--- DATASET CONTENT ---

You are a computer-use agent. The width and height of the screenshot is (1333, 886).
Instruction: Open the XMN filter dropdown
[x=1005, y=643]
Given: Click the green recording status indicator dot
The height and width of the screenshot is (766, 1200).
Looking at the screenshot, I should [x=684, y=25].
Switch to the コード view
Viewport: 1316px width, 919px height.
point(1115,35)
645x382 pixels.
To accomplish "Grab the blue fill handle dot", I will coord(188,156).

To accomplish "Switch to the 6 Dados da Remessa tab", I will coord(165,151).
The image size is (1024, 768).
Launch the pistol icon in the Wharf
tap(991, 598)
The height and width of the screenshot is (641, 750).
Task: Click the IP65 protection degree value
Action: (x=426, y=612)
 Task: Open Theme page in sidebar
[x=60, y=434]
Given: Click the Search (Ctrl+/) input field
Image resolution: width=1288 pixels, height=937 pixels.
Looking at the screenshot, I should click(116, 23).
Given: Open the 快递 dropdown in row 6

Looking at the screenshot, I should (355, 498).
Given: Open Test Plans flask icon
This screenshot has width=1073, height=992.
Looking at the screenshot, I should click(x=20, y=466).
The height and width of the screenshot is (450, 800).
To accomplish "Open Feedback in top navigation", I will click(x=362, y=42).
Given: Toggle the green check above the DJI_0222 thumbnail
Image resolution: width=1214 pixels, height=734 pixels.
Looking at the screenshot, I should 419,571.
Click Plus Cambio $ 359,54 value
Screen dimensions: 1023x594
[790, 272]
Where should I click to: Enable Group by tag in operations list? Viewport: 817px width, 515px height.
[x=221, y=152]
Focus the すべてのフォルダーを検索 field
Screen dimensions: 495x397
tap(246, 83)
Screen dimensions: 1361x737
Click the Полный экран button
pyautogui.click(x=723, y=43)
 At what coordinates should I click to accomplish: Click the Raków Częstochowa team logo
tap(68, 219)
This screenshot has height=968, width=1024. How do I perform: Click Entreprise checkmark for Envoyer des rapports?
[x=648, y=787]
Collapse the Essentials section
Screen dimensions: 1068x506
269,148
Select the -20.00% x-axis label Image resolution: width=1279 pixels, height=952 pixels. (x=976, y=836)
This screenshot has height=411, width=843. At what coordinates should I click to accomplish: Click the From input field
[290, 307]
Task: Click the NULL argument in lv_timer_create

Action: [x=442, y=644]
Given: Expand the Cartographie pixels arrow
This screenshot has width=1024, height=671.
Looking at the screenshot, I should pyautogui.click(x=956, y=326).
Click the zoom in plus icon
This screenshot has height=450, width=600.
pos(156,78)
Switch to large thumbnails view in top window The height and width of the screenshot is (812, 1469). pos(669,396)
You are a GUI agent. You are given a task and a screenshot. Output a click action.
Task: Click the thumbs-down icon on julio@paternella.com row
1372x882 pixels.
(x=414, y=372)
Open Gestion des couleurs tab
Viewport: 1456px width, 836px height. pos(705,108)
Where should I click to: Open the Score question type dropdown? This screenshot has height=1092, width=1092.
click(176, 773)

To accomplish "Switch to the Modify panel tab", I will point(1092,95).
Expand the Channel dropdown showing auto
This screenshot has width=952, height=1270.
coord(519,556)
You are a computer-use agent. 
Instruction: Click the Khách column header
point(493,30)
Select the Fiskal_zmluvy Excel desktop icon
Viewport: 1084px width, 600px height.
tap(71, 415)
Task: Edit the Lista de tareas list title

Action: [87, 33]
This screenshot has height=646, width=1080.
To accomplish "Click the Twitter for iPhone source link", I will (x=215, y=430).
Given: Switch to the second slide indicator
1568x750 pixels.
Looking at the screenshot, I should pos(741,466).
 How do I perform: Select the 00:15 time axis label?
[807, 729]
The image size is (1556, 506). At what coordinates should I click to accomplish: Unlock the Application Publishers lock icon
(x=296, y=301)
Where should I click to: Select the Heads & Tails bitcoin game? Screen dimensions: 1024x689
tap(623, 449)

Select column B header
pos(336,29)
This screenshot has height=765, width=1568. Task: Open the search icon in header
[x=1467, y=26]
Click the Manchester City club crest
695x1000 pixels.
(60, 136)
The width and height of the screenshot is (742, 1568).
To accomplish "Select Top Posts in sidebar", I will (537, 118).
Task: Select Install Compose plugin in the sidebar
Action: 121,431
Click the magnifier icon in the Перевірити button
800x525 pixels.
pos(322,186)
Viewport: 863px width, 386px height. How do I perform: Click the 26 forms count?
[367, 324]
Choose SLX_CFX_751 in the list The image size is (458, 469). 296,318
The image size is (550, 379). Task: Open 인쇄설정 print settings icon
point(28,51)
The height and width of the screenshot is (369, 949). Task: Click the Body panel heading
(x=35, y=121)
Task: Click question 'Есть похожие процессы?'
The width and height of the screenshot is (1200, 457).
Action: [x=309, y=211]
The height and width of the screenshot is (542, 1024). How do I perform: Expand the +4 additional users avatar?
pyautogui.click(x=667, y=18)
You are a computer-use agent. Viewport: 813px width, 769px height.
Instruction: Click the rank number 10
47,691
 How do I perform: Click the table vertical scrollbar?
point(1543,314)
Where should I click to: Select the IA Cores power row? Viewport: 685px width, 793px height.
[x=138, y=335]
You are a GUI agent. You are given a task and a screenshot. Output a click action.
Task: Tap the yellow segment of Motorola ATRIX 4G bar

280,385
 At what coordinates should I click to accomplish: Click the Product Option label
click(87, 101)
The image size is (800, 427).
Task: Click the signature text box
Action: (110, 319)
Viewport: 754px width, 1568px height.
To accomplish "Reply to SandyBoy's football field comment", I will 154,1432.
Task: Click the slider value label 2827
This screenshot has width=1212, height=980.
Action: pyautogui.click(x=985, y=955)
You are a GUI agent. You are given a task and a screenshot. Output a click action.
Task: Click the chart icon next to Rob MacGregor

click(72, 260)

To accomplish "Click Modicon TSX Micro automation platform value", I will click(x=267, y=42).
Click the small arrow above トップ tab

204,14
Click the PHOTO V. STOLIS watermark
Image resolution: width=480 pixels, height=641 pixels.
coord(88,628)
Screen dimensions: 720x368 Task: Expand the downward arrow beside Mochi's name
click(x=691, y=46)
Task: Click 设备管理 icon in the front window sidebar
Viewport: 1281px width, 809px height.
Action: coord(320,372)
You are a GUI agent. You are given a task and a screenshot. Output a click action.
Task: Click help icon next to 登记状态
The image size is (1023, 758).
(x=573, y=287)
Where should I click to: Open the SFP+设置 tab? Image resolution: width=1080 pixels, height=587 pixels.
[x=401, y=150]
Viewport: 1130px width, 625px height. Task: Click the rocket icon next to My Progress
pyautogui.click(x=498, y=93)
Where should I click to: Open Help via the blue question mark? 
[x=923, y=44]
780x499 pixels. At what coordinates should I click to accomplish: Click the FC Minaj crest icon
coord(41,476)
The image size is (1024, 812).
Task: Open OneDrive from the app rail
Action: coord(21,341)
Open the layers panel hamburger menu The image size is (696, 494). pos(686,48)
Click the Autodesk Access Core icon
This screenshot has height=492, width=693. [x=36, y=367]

---

#### [EXERCISE DIRECTIONS]
Copy every line of the data that carries the word "green".

#### [REPLY TO THE EXERCISE]
Given: Click the green recording status indicator dot
Given: Toggle the green check above the DJI_0222 thumbnail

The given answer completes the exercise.